Uniform hypergraphs of girth $6$ and $8$ from generalized polygons
Nikolai Parvatov
TL;DR
The paper addresses maximizing edge counts in r-uniform hypergraphs with prescribed girth g ∈ {6,8} as the order N grows. It introduces a construction pipeline that uses generalized polygons (hexagons and octagons) to build base hypergraphs from bipartite, bi-regular graphs and then recurses via edge replacement to amplify edge counts while preserving girth. The authors establish new asymptotic lower bounds ex_r(N,6) ≥ N^{11/8 − c/√log_2 N} and ex_r(N,8) ≥ N^{11/9 − d/√log_2 N} for large N, thereby advancing the known landscape of extremal hypergraph girth problems.
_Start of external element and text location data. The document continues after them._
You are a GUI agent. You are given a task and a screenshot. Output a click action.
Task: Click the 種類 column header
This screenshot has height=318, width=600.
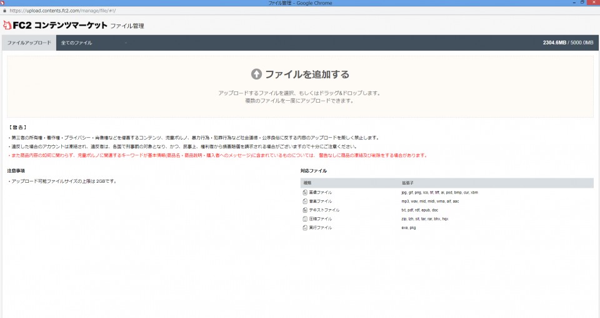click(x=308, y=183)
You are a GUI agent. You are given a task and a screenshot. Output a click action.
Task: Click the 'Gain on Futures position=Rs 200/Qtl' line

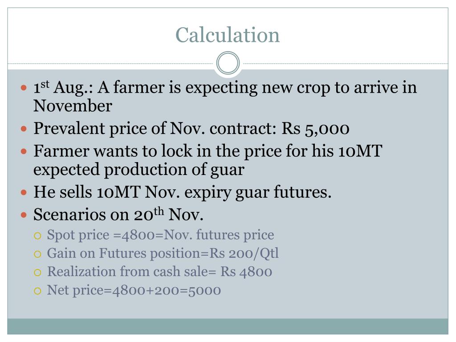point(163,253)
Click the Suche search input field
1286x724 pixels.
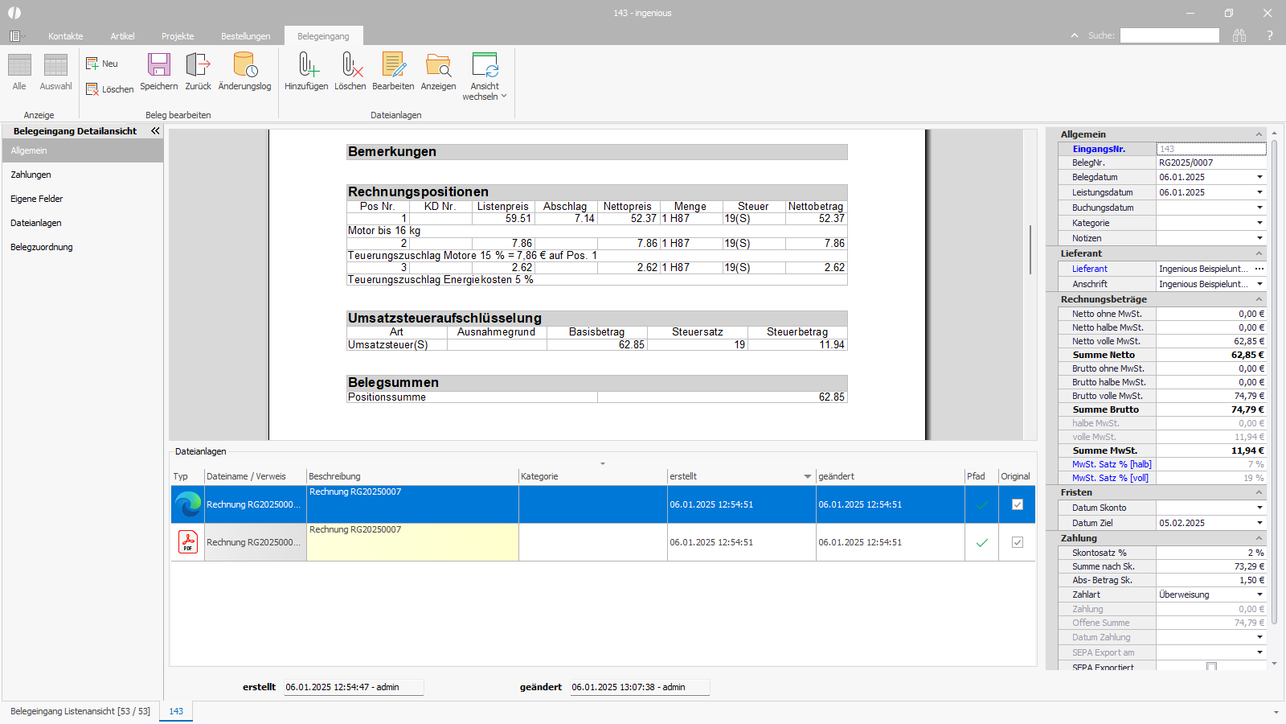(1169, 35)
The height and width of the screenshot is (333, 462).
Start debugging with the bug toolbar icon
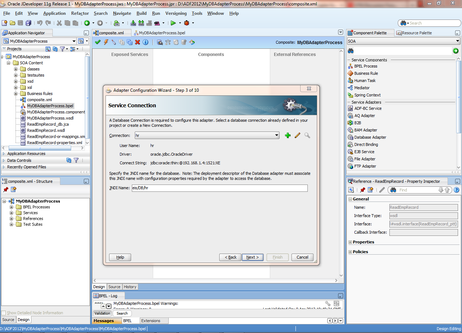tap(187, 23)
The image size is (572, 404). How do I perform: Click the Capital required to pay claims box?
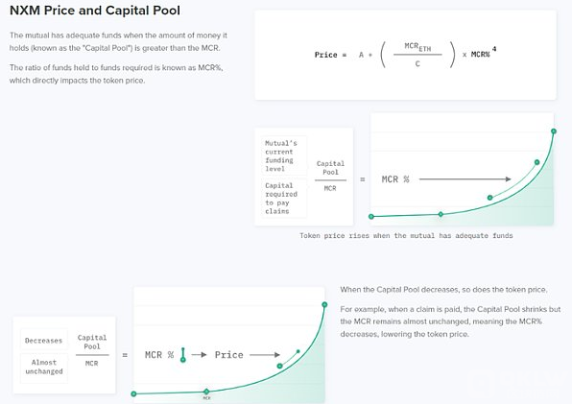(x=284, y=198)
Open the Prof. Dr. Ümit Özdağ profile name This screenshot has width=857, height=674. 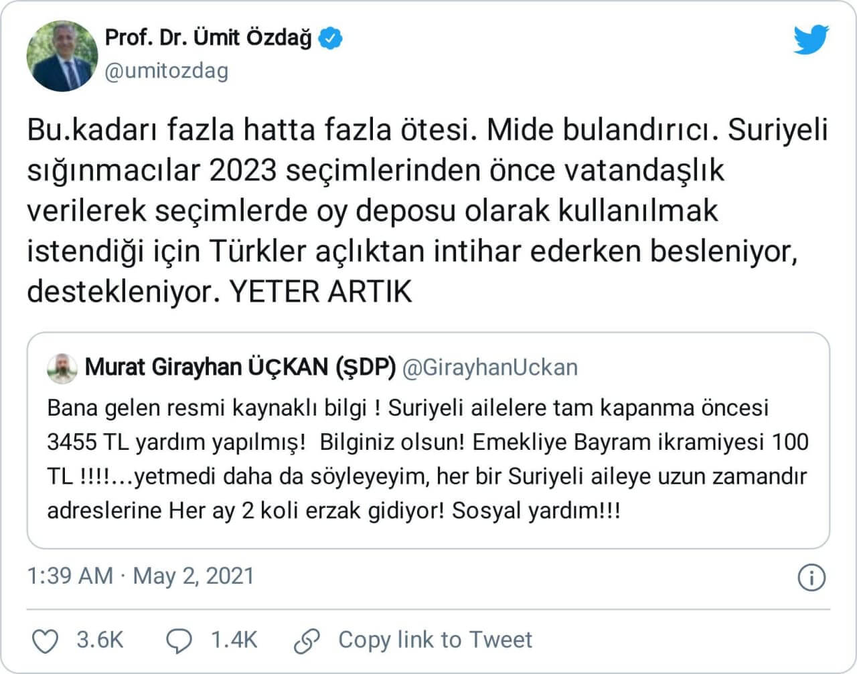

The work leverages finite geometry objects like generalized hexagons and Ree-Tits octagons to construct large, high-girth hypergraphs with tunable uniformity, offering a method with potential applicability to coding theory and combinatorial design.
Abstract
Let $ex_r(N,g)$ be the maximum number of edges in an $r$-uni\-form hypergraph on $N$ vertices with girth at least $g$. We are interested in the asymptotic behavior of this value when $N$ is increasing but parameters $g\in\{6,8\}$ and $r\geq3$ are fixed. It is shown that for some positive constants $c$ and $d$, any integer $r\geq3$ and all sufficiently large integers $N$ the inequalities $ex_r(N,6)\geq N^{\frac{11}{8}-\frac{c}{\sqrt{\log N}}}$ and $ex_r(N,8)\geq N^{\frac{11}{9}-\frac{d}{\sqrt{\log N}}}$ hold.